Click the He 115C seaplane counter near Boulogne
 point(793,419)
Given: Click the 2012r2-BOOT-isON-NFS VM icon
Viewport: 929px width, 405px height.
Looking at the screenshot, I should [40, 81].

# # # # # # #

» **WRITTEN EXERCISE**: Repeat the lines above, but swap "seaplane" for "floatplane" and leave everything else unchanged.

» **ANSWER TO THIS EXERCISE**:
Click the He 115C floatplane counter near Boulogne
 point(793,419)
Given: Click the 2012r2-BOOT-isON-NFS VM icon
Viewport: 929px width, 405px height.
Looking at the screenshot, I should [40, 81].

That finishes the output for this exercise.